Yemekleri felan aldık, herşey hazır beklemeye koyulduk. Son 5 dakika da 20 kere saate baktık. (Bordo maçının ardından, kafam güzeleken dolmuş şoförü ile muhabbetim geldi aklıma=))) Sonra Uzakta ucu görünen cami minaresine takıldı gözümüz. Hoca okumadı birtürlü saydırdık, besteler söyledik kupkuru dillerle. Okudu sonunda yedik yemekleri.
Elimizde bilet yoktu. "Hurra" yönetmiyle girecektik stada. Girdikte. Kapıya yüklenip anında açtık. Sonrası daha zordu. Uzun bir duvarın üstünden, uzun parmaklıkları tırmanmak vardı sırada. Tırmandık. Bizim "bak işine" parmaklık diye kırık reklam tabelasının içindeki florasanı tutup patlatınca yarıldık bi yandan. Yara almadan kurtardı neyse ki.

İstanbul! İstanbul! nidalarıyla yerimizi aldık stadta. Franco'yu çağırırken, De Sanctis geldi aklımıza. Geçen sene, aynı yerde 10 kere felan çağırdığımız anlar geldi, hüzünlendik... Bundan bikaç dakika sonra bayrak tutarken bize hareket yapan Ankara'lı lavuklardan birine küfrederken bulduk kendimizi. Sonrası malüm, "gerizekaalı, gerizekaalı".
Maçtan çok bişey anlayamadım aslında. Elano'nun ne yaptığını çözemedim, aklımda kalan en önemli olay bu. Kanatlarda oynuyomuş hissi verdi bana ki çok çok etkisizdi, üzüldük. He birde ilk yarının sonlarında bastırdığımız sırada bir olay var ki anlatmadan geçemicem. Heycanlanıyoruz felan, gol geldi gelecek. Tezahürat söyleyemiyoruz "ah, uh" çekmekten.

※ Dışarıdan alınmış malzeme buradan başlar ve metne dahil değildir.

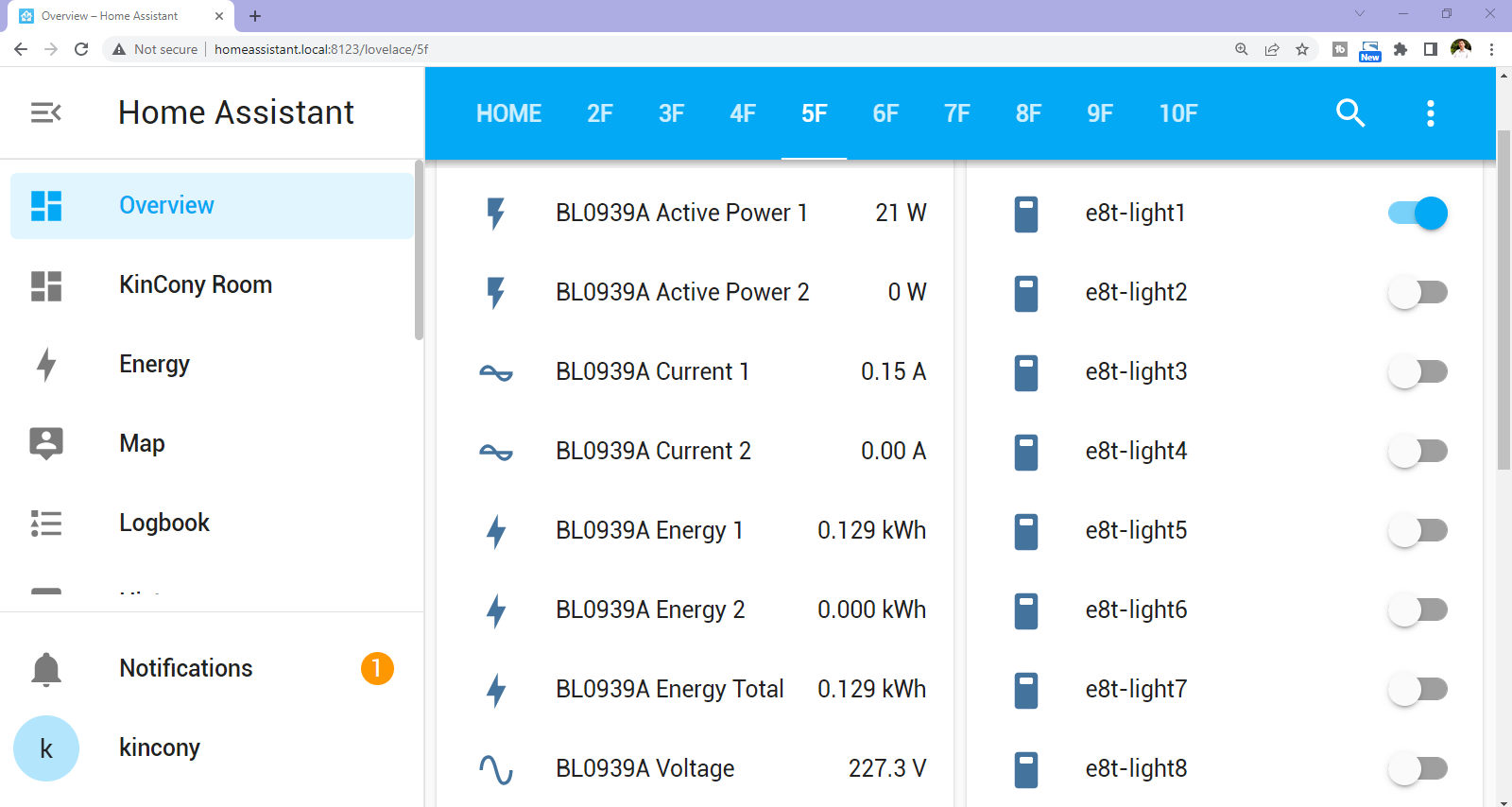Click the notifications bell icon
Screen dimensions: 1512x807
[x=45, y=669]
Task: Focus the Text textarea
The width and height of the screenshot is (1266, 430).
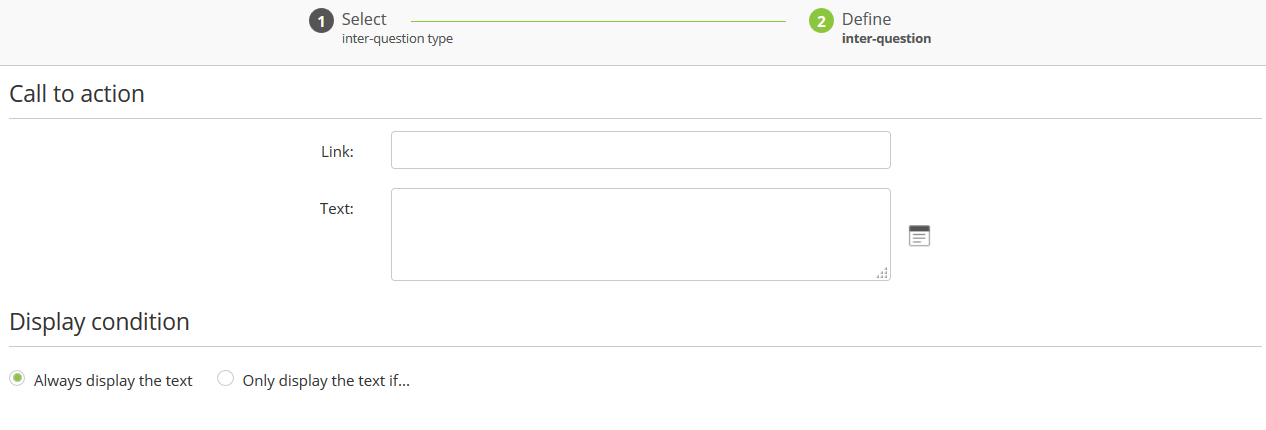Action: coord(640,234)
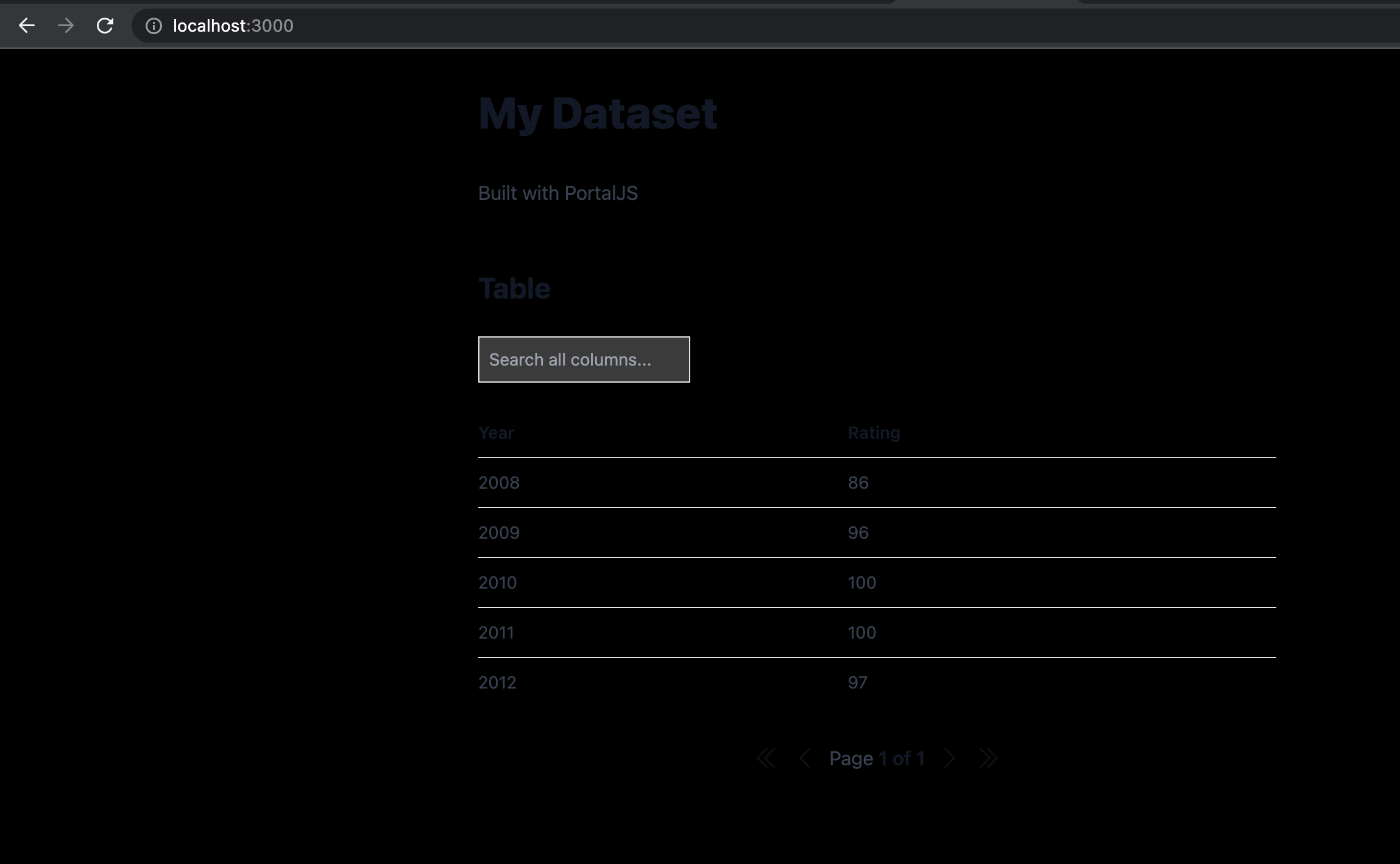
Task: Open the site information icon
Action: click(154, 26)
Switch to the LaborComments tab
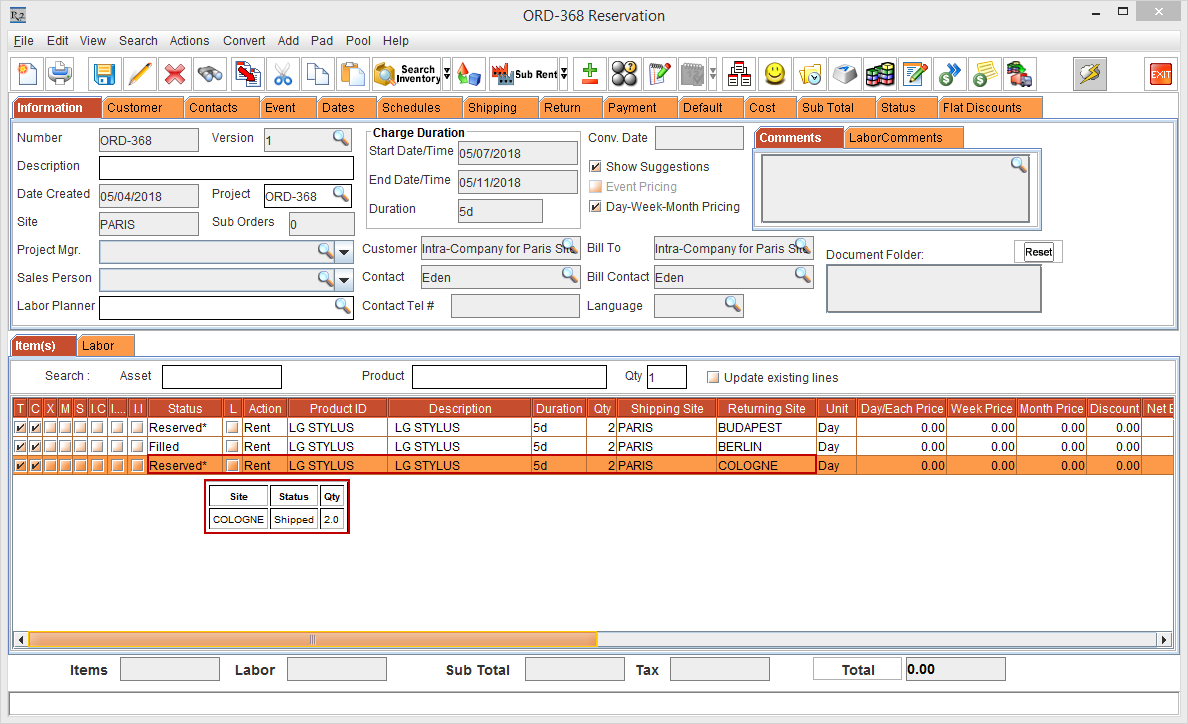Viewport: 1188px width, 724px height. [895, 138]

Bizim "bak işine" bana döndü ve "olm, beste atamıyorum ln" demez mi. O anda maçın ilk yarısı bizim için bitti. "Beste atamıyorum" ne demek olm ya :D

Neyse işte kazandık, herşey çok güzeldi. Dönüşte yine tahta olma durumları söz konusu oldu. Başlık ne alaka derseniz.
En önde oturunca radyo kumandasını da ben kaptım haliyle. Gece dönerken, bi kanalda bu türkü çalıyordu. Bi sigara daha yaktırdı bizim oraların şarkıları bana...

Azar Karadaş Kasımpaşa'da!


Yılların Azar Karadas'ı yada Azar Karataş'ı sonunda Türkiye'ye transfer oldu. Football Manager'da yıllarca peşinden koşardık. Türk babaya sahip olduğu için, yabancı statüsünde sayılmadığı için büyük nimetti. Gerçeği hiç yansıtmayan yüksek profiliyle, FM'de favorilerden oldu yıllarca. Herzaman tipini merak ettiğim ama bakmadığım biriydi Azar. Bugün nasip oldu, pek bişey kaybetmemişim. Kasımpaşa'ya hayırlı olsun.